According to SENS Announcement published on 19th November 2018, ZAMEFA’s sales volumes for the year were 19% lower compared to what was achieved in the prior financial year, while the weighted average metal prices were higher by 20%. Fortunately, this resulted led to a net increase of 1.4% and 1.5% in revenue for the Group and Company respectively.
However, the fall in PBT of 381% was attributed to the ongoing slow settlement of export duty and VAT refunds by the Zambia Revenue Authority and slow payments for product by one of their biggest domestic clients.
Although Rosetta’s letter to shareholders indicates that the overall environment in which the company operated in was generally stable, liquidity constraints that were ubiquitous in the financial year across industries was also a factor in their under-performance. Furthermore, during the year, the Zambian Kwacha weakened against the US Dollar by 27% at lowest. This had a significantly negative impact on the results of the Group as a result of remeasurement of the Group’s net foreign currency denominated liabilities into Zambian Kwacha. Her CFO was very busy during the year.
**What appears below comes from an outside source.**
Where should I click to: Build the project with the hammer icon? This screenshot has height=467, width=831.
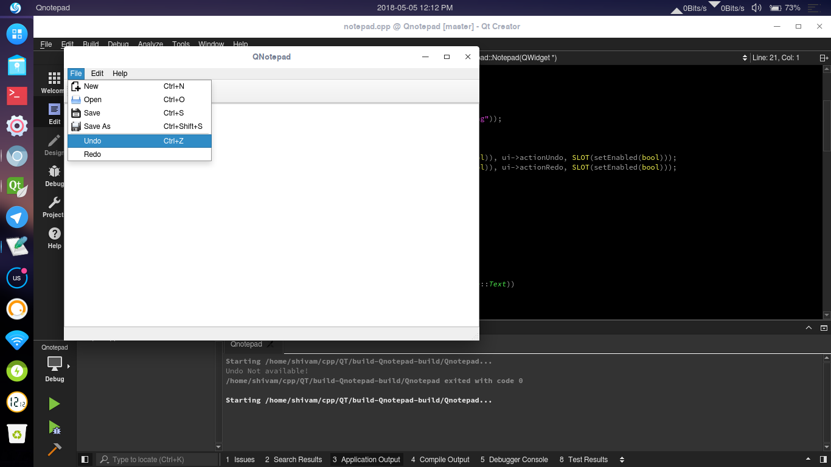[x=54, y=449]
From a shareholder perspective, the Group and Company’s earnings per share for financial year 2018 at (minus ZMW 2.67) and (minus ZMW2.66) respectively which were 400% and 399% lower than those of the prior year both at (2017 – Zmw0.89). Out of no fault of their own Rosetta had to face shareholders with this dismal news.
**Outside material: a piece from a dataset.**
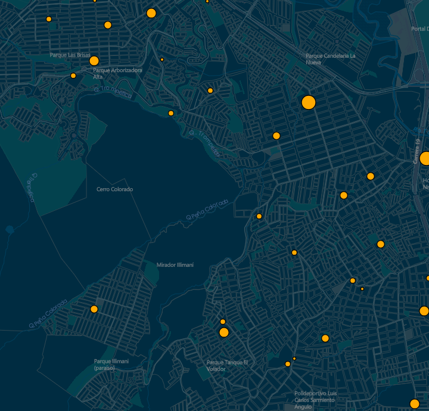The image size is (429, 411).
Task: Click the marker left of Parque Arborizadora Alta
Action: tap(73, 76)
Credit to the ZAMEFA CEO though is that she runs an efficient company and this is how they have been able to create long term sustainable competitive advantage. Her company uses the Lean Enterprise System. Lean enterprise is the production and management philosophy that considers any part of the enterprise which does not directly add value to the final product to be superfluous. Lean enterprise focuses on value creation and the elimination of waste and non-essential processes. Therefore, if we eliminate the effect of counterparties (suppliers from a Porters 5 forces perspective), one can understand why the company has been profitable year on year.
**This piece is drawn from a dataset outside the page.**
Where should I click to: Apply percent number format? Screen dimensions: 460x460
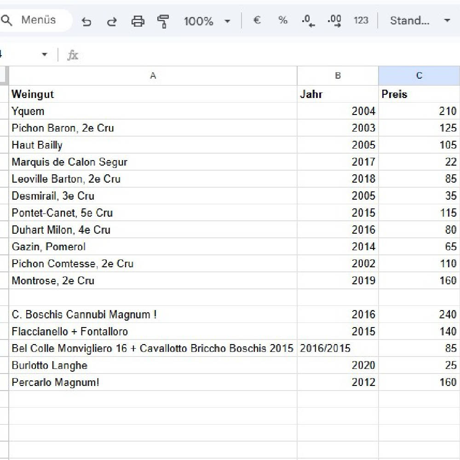[x=282, y=20]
We had earlier reported in our article in March 2017, on how Rosetta’s astute leadership was able to outfox the prospects of eroded value through her management team’s decision to seek out the East African market for value. This is why it is not surprising that Rosetta’s understanding of the Zambian business environment would have her take off her CEO hat and wear a lobbyist one. In add statement attributed to the company, the Group continues to focus on strategies to improve its liquidity by among others, engaging Senior Government representatives as well as the ZRA to address arrears receivables.
Other strategies that Rosetta is employing are cost cutting efforts as decoded in her statement from the 2018 annual report which states “We continued to focus on operational costs reduction to overcome among others the power tariff increase applied in the previous year that impacted negatively on copper rod and wire and cables production cost”.
Another area we seldom CEOs in Zambia give considerable focus on in their letter’s to shareholders is the importance of their staff. Rosetta comments on how her management team are working tirelessly to improve the professional lives is commendable. Her management team has put in place measures to advance and drive the Group talent development by uplifting the literacy levels of its shop floor, supervisory and Managerial staff by fully sponsoring the studies and coaching programs with the aim of strategically up-scaling skills to increase literacy level, elevating on-the-job competency and issues-based comprehension of operations.
Rosetta is candid in her belief of what 2019 holds for the company. She believes that the financial performance for the next financial year is expected to improve provided that the burden placed on the company’s working capital by the current VAT system is relieved by the implementation of the General Sales Tax (“GST”) system and the group can return to a more normal level of operating activity. She is one of the first CEOs to show admittance that she is not afraid of forthcoming new tax regime.
For shareholders, with the fundamentals still in place, ZAMEFA’s 2019 prospects will need to be closely watched. All the pieces of the business environment puzzle have been laid bare by the CEO and she looks set to take the fight to the corridors of power to ensure every coin that is owed is paid in full. We wish her all the best.